What this book covers
Chapter 1, Introducing Deep Learning with Amazon SageMaker, will introduce Amazon SageMaker: how it simplifies infrastructure and workload management, and what the key principles of this AWS service and its main capabilities are. We will then focus on the managed training, hosting infrastructure, and integration with the rest of the AWS services it provides.
Chapter 2, Deep Learning Frameworks and Containers on SageMaker, will review in detail how SageMaker extensively utilizes Docker containers. We will start by diving into pre-built containers for popular DL frameworks (Tensorflow, PyTorch, and MXNet). Then, we will consider how to extend pre-build SageMaker containers and BYO containers. For the latter case, we will review the technical requirements for training and serving containers in SageMaker.
Chapter 3, Managing SageMaker Development Environment, will discuss how to manage SageMaker resources programmatically using a CLI, SDKs, and CloudFormation. We will discuss how to organize an efficient development process using SageMaker Studio and Notebooks as well as how to integrate with your favorite IDE. We will also review troubleshooting your DL code using SageMaker Local Mode. We will review various SageMaker capabilities that allow us to organize and manage datasets and discuss various storage options on AWS and their application use cases.
Chapter 4, Managing Deep Learning Datasets, will provide practical guidance on setting up the first DL project on SageMaker and then building, training, and using a simple DL model. We will provide a follow-along implementation of this project so that readers can learn and experiment with the core SageMaker capabilities themselves.
Chapter 5, Considering Hardware for Deep Learning Training, will consider the price performance characteristics of the most suitable instances for DL models and cover in which scenarios to use one instance type or another for optimal performance.
Chapter 6, Engineering Distributed Training, will focus on understanding the common approaches to distributing your training processes and why you may need to do so for DL models. Then, we will provide an overview of both open source training distribution frameworks as well as innate SageMaker libraries for distributed training.
Chapter 7, Operationalizing Deep Learning Training, will discuss how to monitor and debug your DL training job using SageMaker Debugger and its Profiler as well as how to optimize for cost using Managed Spot Training, early stopping, and other strategies.

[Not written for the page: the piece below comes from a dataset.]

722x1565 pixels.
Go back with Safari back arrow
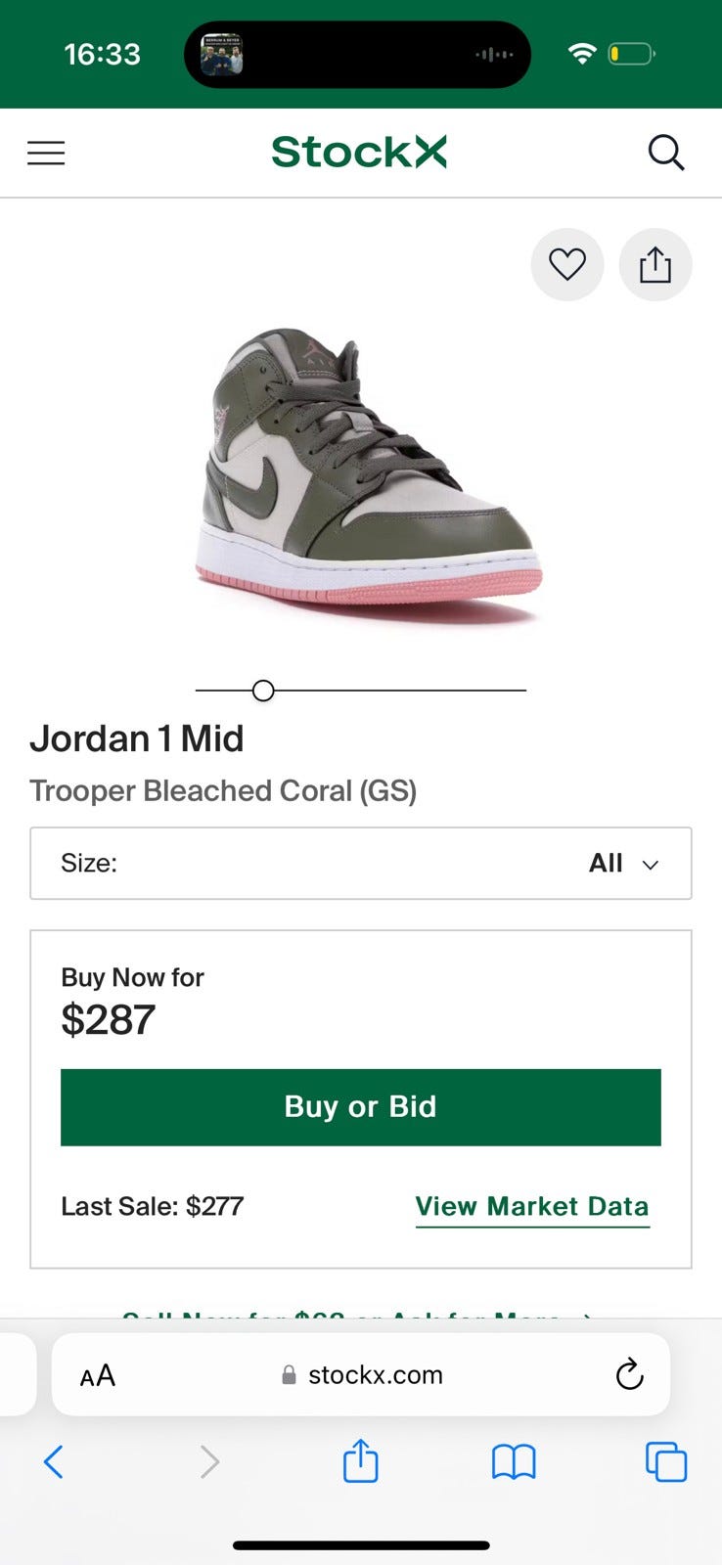[54, 1462]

Chapter 8, Considering Hardware for Inference, will provide practical guidance on building NLP state-of-the-art models using the PyTorch and Hugging Face frameworks. Readers will follow along with the code to learn how to prepare a training script for distributed training on Amazon SageMaker and then monitor and further optimize the training job. We will use the SageMaker Data Parallel library for distributing training computations.
Chapter 9, Implementing Model Servers, will start by reviewing key components of SageMaker Managed Hosting, such as real-time endpoints and batch inference jobs, model registry, and serving containers. Readers will learn how to configure their endpoint deployment and batch inference jobs using a Python SDK.
Chapter 10, Operationalizing Inference Workloads, will focus on the software stack of DL servers, specifically, on model servers. We will review the model servers provided by the popular TensorFlow and PyTorch solutions as well as framework-agnostic model servers such as SageMaker Multi Model Server. We will discuss when to choose one option over another.